The management and administration of an company may have certain restrictions. It contains all authorities to the directors.
Provisions as to resolutions for appointing or removing auditors management
Where observation is assigned of such declaration and the retiring auditor creates with respect thereto statements in writing to the company and desires their declaration to company members. The company shall unless, the statement are gained by it too late for it to do so.
In any attention of the declaration provided to company members, state the reality of the statements having been made.
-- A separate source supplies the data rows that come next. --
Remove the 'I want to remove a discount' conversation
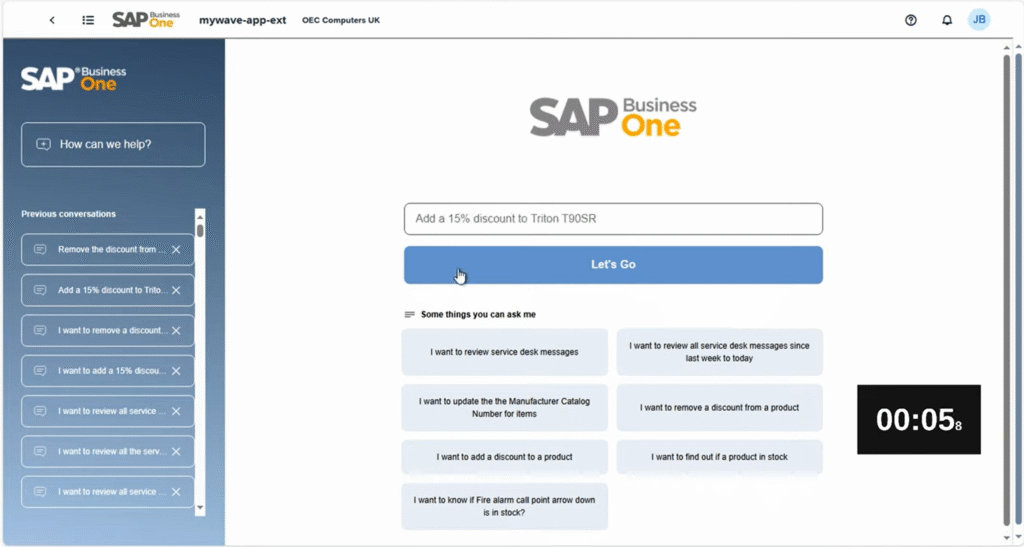This screenshot has width=1024, height=547. (x=176, y=330)
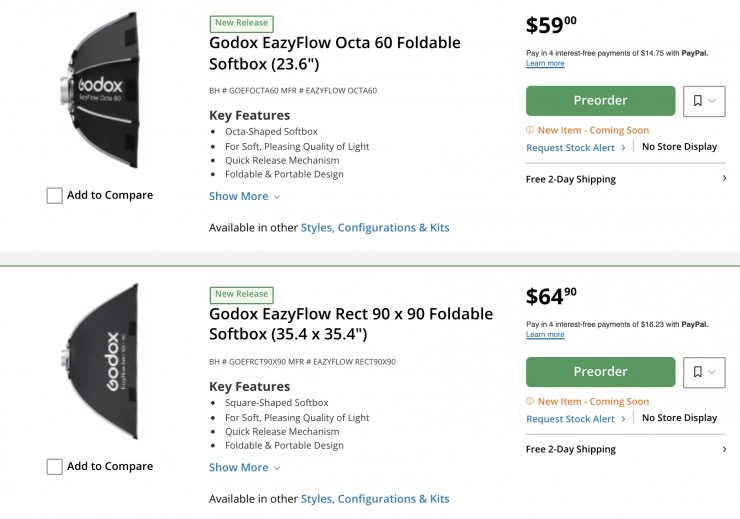The image size is (740, 519).
Task: Open Godox EazyFlow Rect 90 x 90 product title
Action: pyautogui.click(x=350, y=323)
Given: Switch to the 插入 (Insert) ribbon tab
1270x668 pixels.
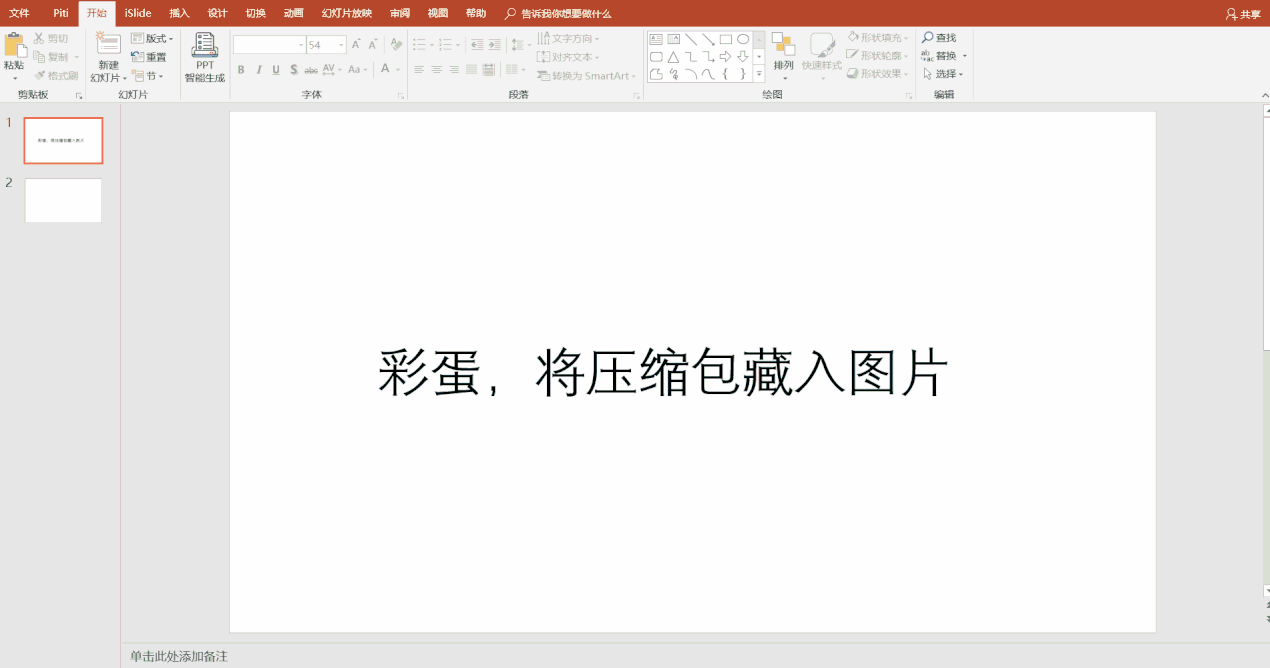Looking at the screenshot, I should click(176, 13).
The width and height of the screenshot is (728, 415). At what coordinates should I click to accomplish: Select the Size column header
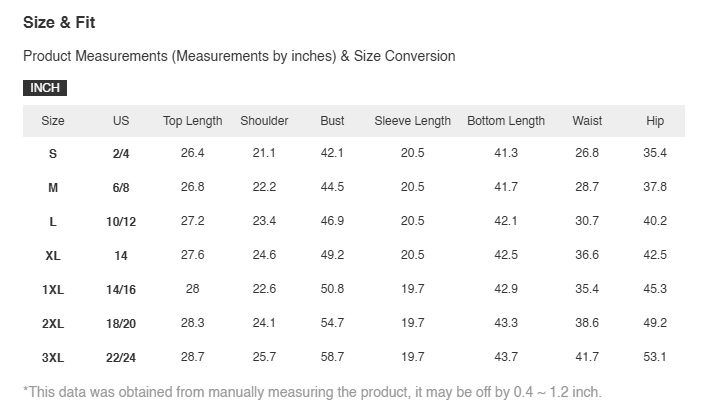[53, 121]
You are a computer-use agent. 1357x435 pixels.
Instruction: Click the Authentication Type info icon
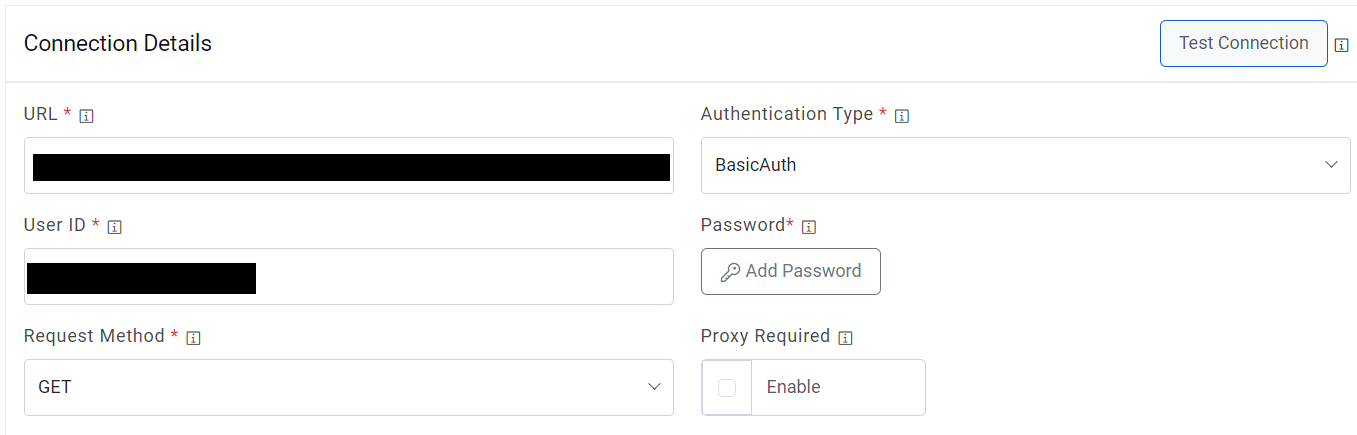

The company registration stipulations which includes an private limited company must appoint their auditors in certain rules.
Send a copy of the statements to all company members to whom interest of the meeting is sent, whether before or after the revenues of the statements by the company.
If a copy of the statements is not sent as same because they were gain too late or because of the companies default the auditor may need the declarations shall be read out at the meeting.
Specified that copies of the statements required not be sent out and the statements need not be read out at the meeting if, on the application either of the company or of any other person who declares to be anguished. The government is fulfilled that the rights discussed by this sub-section are being treated to gain needless publicity for malicious thing. The company’s costs on such an application to be paid in total or in section by the auditor.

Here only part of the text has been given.